Theorem 2.26 - If $f\in L^1(\mu)$ and $\epsilon > 0$, then

a.) there is an integrable simple function $\phi = \sum_{1}^{n}a_j\chi_{E_j}$ such that $\int |f - \phi|d\mu < \epsilon$.

b.) If $\mu$ is a Lebesgue-Stieltjes measure on $\mathbb{R}$, the sets $E_j$ in the definition of $\phi$ can be taken to be finite unions of open intervals.

c.) Moreover, in situation b.), there is a continuous function $g$ that vanished outside a bounded interval such that $\int |f - g|d\mu < \epsilon$.

Attempted Proof a.) - By theorem 2.10 we can find a sequence of simple functions $\{\phi_j\}$ with $\phi_j\rightarrow f$ pointwise and $|\phi_1|\leq |\phi_2|\leq \ldots \leq |f|$. Now, $|\phi_j - f|\rightarrow 0$ pointwise and $$|\phi_j - f|\leq |\phi_j| + |f| \leq 2|f|$$ Applying the Dominated Convergence Theorem, $$\lim_{j\rightarrow \infty}\int |\phi_j - f| = \int 0 = 0$$

Attempted Proof b.) - From a.) we can find a simple function $\phi = \sum_{1}^{n}a_j\chi_{E_j}$ within distance of $\epsilon/2$ from $f$. Since the simple sum is integrable, all of the $E_j$'s have finite measure. So by Theorem 1.20, for each $E_j$ there is a finite union of open intervals with $\mu(E \ \triangle \ F_j) < \frac{\epsilon}{2|a_j|n}$. Now, \begin{align*}\int_n\left|\sum_{1}^{n}a_j\chi_{E_j} - \sum_{1}^{n}a_j \chi_{F_j}\right| &\leq \sum_{1}^{n}|a_j|\int |\chi_{E_j} - \chi_{F_j}|\\ &= \sum_{1}^{n}|a_j|\mu(E_j \ \triangle \ F_j)\\ &\leq \sum_{1}^{n}\frac{\epsilon}{2n}\\ &= \frac{\epsilon}{2} \end{align*}

I am not sure if this correct and I can't figure out c.) yet, I will post it once I figure it out.

Answer 1

Your proof of item a is correct. I just copy it here for sake of completeness. Your proof of item needs a little adjustment, mainly for clearness.

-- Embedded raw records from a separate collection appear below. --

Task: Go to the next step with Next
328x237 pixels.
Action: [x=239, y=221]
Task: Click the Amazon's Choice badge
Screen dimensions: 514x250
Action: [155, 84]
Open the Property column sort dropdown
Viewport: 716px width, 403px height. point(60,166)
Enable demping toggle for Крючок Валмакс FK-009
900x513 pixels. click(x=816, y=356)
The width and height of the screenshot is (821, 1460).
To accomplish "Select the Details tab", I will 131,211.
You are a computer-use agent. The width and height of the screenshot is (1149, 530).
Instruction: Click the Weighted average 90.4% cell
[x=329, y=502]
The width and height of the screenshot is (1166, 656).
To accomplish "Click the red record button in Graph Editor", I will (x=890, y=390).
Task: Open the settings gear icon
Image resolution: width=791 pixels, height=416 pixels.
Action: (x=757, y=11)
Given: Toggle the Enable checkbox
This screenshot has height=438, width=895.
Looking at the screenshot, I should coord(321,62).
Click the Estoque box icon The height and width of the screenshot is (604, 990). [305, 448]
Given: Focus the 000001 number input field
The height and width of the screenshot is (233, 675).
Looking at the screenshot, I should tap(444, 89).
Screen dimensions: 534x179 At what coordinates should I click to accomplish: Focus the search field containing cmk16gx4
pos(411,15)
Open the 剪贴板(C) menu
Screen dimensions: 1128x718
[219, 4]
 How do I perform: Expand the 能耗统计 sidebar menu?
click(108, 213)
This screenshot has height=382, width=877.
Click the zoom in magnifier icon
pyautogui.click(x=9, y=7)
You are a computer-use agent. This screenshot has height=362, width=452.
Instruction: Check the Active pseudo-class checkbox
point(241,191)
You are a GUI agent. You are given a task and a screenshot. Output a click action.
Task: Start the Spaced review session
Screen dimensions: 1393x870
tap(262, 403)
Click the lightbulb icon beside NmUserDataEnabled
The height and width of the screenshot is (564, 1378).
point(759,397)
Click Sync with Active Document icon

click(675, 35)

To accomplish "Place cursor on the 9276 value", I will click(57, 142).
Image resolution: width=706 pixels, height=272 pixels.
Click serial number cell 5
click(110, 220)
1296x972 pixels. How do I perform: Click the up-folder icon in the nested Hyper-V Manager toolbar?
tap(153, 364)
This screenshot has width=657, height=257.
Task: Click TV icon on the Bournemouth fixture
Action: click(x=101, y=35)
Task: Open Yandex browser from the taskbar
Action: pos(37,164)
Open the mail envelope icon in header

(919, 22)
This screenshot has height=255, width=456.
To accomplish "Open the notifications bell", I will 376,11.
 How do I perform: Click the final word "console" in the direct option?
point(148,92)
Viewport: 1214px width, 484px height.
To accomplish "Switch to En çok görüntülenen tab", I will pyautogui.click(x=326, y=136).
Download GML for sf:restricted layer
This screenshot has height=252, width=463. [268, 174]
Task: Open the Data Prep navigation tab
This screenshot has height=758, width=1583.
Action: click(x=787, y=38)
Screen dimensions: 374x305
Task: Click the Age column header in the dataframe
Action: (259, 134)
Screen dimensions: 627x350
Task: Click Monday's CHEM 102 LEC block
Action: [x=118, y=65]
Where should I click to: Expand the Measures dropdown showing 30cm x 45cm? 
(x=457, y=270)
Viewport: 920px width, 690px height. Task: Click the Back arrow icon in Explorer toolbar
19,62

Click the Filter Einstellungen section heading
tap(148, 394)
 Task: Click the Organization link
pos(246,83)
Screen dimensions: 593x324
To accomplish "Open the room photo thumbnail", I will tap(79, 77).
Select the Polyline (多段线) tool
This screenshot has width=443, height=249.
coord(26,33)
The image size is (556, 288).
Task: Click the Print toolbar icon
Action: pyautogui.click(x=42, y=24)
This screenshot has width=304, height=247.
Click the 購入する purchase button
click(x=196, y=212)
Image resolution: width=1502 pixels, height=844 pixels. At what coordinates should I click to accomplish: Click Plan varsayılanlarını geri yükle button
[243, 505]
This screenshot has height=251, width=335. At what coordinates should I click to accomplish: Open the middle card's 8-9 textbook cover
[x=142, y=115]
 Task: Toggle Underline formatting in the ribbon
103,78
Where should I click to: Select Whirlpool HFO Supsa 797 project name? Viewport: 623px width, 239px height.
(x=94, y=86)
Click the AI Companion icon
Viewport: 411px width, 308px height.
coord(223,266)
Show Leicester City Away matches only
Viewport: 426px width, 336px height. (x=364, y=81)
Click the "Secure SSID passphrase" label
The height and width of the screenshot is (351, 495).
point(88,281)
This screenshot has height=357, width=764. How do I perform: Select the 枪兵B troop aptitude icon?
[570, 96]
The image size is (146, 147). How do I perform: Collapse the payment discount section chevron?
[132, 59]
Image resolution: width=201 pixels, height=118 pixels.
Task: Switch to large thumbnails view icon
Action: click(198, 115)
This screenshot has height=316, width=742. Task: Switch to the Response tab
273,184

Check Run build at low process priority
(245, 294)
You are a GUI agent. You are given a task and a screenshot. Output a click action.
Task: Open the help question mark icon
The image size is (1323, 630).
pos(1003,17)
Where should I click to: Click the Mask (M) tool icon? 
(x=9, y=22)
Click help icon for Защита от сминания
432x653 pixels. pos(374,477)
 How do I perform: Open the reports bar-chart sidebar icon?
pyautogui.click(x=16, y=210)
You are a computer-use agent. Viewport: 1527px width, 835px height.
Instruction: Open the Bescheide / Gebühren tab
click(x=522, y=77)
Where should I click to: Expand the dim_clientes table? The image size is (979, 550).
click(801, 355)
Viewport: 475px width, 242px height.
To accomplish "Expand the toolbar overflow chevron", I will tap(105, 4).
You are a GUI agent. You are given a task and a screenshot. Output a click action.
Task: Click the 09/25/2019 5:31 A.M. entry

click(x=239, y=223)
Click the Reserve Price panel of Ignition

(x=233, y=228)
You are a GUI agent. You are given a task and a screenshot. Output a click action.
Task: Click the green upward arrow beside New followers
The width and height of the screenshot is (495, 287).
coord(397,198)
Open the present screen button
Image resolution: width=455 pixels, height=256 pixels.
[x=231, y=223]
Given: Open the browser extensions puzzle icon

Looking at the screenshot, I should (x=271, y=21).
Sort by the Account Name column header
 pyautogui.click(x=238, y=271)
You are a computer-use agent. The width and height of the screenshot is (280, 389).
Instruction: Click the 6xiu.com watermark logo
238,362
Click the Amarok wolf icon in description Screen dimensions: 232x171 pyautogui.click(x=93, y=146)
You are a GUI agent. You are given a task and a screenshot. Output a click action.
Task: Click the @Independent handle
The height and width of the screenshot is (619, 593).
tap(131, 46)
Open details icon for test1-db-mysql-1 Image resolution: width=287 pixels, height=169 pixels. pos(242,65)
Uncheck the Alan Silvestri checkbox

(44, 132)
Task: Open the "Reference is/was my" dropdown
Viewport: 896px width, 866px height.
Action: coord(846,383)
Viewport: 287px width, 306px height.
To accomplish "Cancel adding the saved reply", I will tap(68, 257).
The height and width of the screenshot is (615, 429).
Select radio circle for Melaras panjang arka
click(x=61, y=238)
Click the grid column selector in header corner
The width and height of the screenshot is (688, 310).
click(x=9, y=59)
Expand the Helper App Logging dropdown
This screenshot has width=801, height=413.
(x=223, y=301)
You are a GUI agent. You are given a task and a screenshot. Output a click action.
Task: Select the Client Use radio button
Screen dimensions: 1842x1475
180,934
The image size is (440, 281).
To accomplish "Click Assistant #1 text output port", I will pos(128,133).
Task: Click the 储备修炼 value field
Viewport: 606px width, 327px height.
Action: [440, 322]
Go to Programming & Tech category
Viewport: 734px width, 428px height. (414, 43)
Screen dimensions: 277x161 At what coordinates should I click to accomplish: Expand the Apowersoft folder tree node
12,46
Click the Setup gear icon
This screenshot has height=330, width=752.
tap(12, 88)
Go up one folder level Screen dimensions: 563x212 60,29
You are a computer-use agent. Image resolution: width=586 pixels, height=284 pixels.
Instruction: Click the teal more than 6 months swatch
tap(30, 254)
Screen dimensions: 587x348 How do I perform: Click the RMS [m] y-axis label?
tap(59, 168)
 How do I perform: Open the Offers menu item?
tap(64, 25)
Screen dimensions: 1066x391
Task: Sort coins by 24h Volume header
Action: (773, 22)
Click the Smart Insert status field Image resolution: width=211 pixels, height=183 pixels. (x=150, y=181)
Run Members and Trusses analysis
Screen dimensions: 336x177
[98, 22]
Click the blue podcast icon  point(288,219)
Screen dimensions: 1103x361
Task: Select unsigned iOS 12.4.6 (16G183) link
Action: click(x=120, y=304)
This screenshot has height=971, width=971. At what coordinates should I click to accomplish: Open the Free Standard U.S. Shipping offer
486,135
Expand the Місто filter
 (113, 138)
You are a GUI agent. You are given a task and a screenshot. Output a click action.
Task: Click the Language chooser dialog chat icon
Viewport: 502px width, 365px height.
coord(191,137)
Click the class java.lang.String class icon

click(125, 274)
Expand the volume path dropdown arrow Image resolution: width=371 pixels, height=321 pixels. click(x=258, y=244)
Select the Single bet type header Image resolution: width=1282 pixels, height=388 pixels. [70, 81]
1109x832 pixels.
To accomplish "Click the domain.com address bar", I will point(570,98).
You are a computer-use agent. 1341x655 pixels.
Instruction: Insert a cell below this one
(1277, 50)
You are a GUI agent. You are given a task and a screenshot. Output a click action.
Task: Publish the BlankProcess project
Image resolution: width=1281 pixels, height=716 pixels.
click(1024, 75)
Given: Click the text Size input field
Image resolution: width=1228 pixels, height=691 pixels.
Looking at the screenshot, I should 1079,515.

Theorem 2.26 - If $f\in L^1(\mu)$ and $\epsilon > 0$, then

a.) there is an integrable simple function $\phi = \sum_{1}^{n}a_j\chi_{E_j}$ such that $\int |f - \phi|d\mu < \epsilon$.

b.) If $\mu$ is a Lebesgue-Stieltjes measure on $\mathbb{R}$, the sets $E_j$ in the definition of $\phi$ can be taken to be finite unions of open intervals.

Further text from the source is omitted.